● Documento:
-------

Intro
Chi è Agostino?
Agostino (354-430 d.C) è un pensatore di importanza fondamentale nella storia dell'Occidente. È un filosofo cristiano che si trova a vivere alla fine dell'impero romano e assiste al crollo della più grande civiltà del mondo antico. Infatti, anche se la storiografia (solo quella italiana, però) indica nel 476 d.C (deposizione di Romolo Augustolo da parte di Odoacre) l'atto finale dell'impero, nella coscienza dei contemporanei di gran lunga più traumatica fu la presa di Roma da parte dei goti di Alarico nel 410, quando Agostino era ancora vivo. Il suo pensiero si pone quindi come una «pensiero della fine», ma insieme rappresenta la base sulla quale ripartirà nei secoli successivi la filosofia cristiana.
La seconda, essenziale caratteristica del pensiero agostiniano è la sua insistenza sulla interiorità. La ricerca filosofica coincide con la ricerca esistenziale del significato della vita e viceversa la vita è essenzialmente ricerca. Vita e filosofia non sono staccate: la ricerca filosofica non è qualcosa di astratto ma è rivolto al raggiungimento della felicità, che però coincide con l'incontro con Dio. L’esperienza dell'uomo infatti si attua nella tensione fra due poli, l'inquietudo, che è mancanza, desiderio, e la beatitudo, che è pienezza, appagamento.
In una delle sue opere più importanti, le Confessioni, Agostino scrive: «ero divenuto un enigma angoscioso (magna quaestio) per me stesso» (Confessioni, IV, 4, 9). La ricerca della felicità parte mettendo in discussione se stessi: per Agostino, poi, questa tensione può risolversi solo nell'incontro con Dio.
L'esistenza come ricerca della verità
Agostino nacque a Tagaste (l'odierna Souk Ahras, in Algeria) nel 354. Come molti giovani africani della sua condizione, Agostino aveva una sola possibilità di ascesa sociale: una cultura superiore che aprisse la via all'avvocatura, alla carriera amministrativa e politica, all’insegnamento nelle cattedre imperiali.
Agostino studiò prima a Tagaste, poi a Madaura, infine a Cartagine, dove studiò con grande successo la retorica.
Tuttavia Agostino vive una prima crisi alla lettura di un testo di Cicerone per noi perduto, l'Ortensio, in cui Cicerone, muovendo dal tema tradizionale della felicità, mostrava che quest'ultima non può essere trovata nelle ricchezze, nei piaceri, negli onori, ma solo nella sapientia, la saggezza che è verità, conoscenza delle cose umane e divine. La lettura di questo testo fece scoprire ad Agostino, la filosofia intesa non come adesione all'una o all'altra setta filosofica, ma come ricerca della verità.

-------

● Materiale fornito:
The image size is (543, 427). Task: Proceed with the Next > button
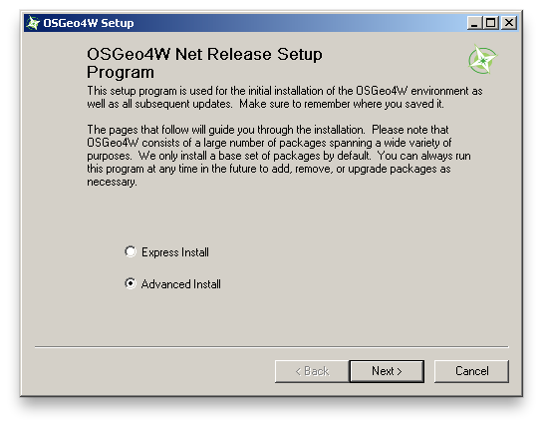tap(387, 371)
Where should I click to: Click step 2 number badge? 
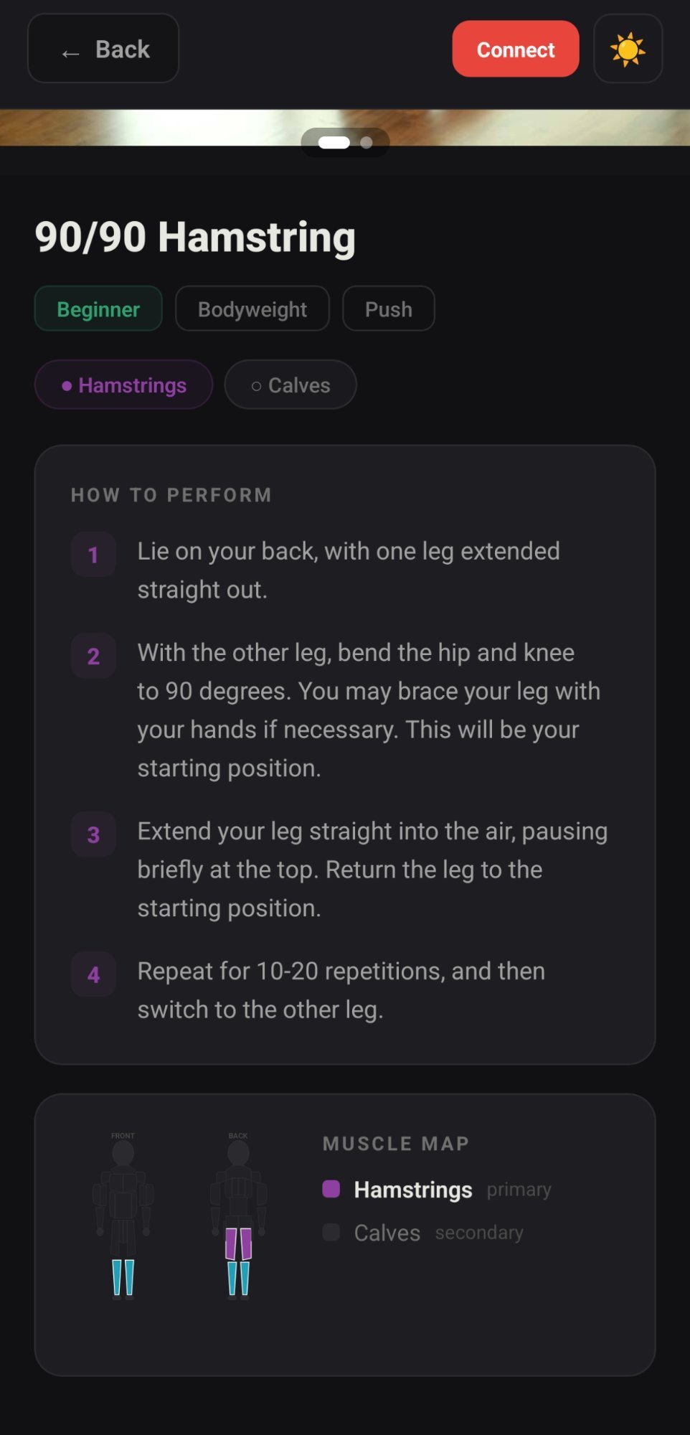pyautogui.click(x=93, y=656)
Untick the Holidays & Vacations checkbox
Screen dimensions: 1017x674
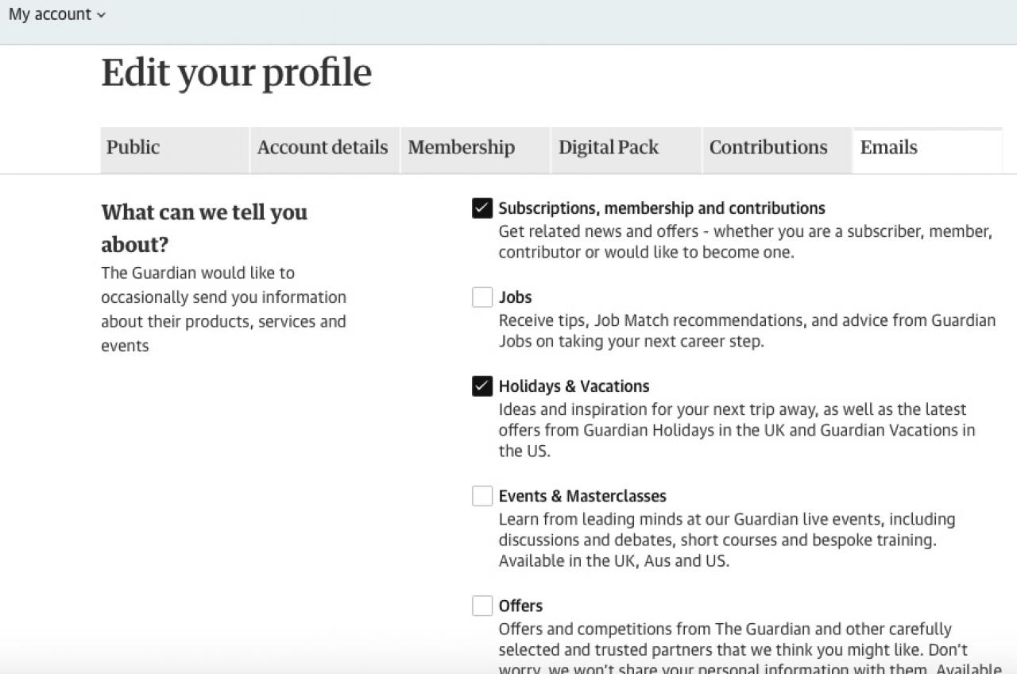(482, 386)

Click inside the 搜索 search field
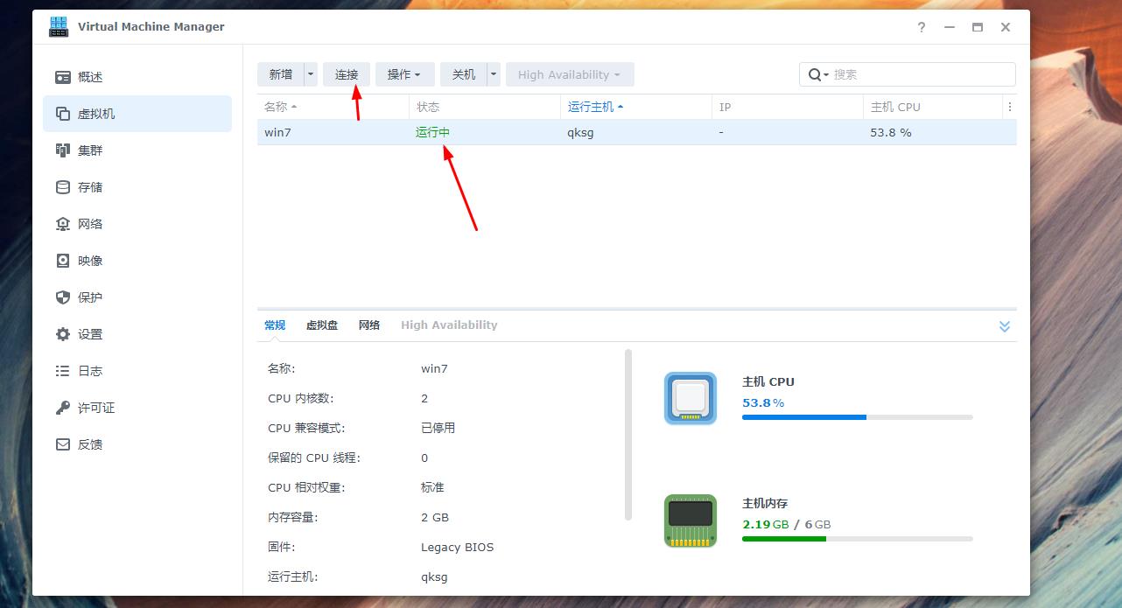pos(910,74)
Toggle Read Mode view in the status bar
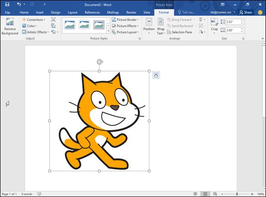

-------

● Da svolgere:
• A. Copia dal testo su Agostino il brano che va da "Agostino studiò prima" fino a "ricerca della verità." compreso.
• B. Continua il testo su Agostino partendo dopo la sua ultima frase.

● Le risposte:
• A.
Agostino studiò prima a Tagaste, poi a Madaura, infine a Cartagine, dove studiò con grande successo la retorica.
Tuttavia Agostino vive una prima crisi alla lettura di un testo di Cicerone per noi perduto, l'Ortensio, in cui Cicerone, muovendo dal tema tradizionale della felicità, mostrava che quest'ultima non può essere trovata nelle ricchezze, nei piaceri, negli onori, ma solo nella sapientia, la saggezza che è verità, conoscenza delle cose umane e divine. La lettura di questo testo fece scoprire ad Agostino, la filosofia intesa non come adesione all'una o all'altra setta filosofica, ma come ricerca della verità.

• B.
In questo periodo la madre Monica, fervente cristiana, cerca inutilmente di avvicinarlo alla sua fede: Agostino trovò un ostacolo insormontabile nello stile della Bibbia, troppo lontano dalla raffinatezza ciceroniana.
A Cartagine Agostino conviveva con una ragazza da cui ebbe un figlio nel 372 (Agostino aveva solo 18 anni). La morte del padre lo privò del sostegno economico e quindi dovette tornare a Tagaste per aprire una scuola.
Nel frattempo però aveva conosciuto la setta dualistica dei manichei, che in un primo momento gli sembrò soddisfare la sua sete di verità. La concezione manichea è rigidamente dualistica: un dio del bene lotta perennemente contro un dio del male; l'uomo è composto di un'anima e di un corpo, concepiti anch'essi come elementi contrapposti e sempre in lotta; tutto ciò che è legato al corpo, in particolare la sessualità, è male.
Nell'orbita di questa religione razionalistica, che non si presenta come incompatibile con il cristianesimo, ma anzi pretende di esserne l'autentica espressione, Agostino resterà nove anni, dal 373 al 382, insegnando grammatica e retorica con crescente successo, prima a Tagaste, poi a Cartagine, quindi a Roma.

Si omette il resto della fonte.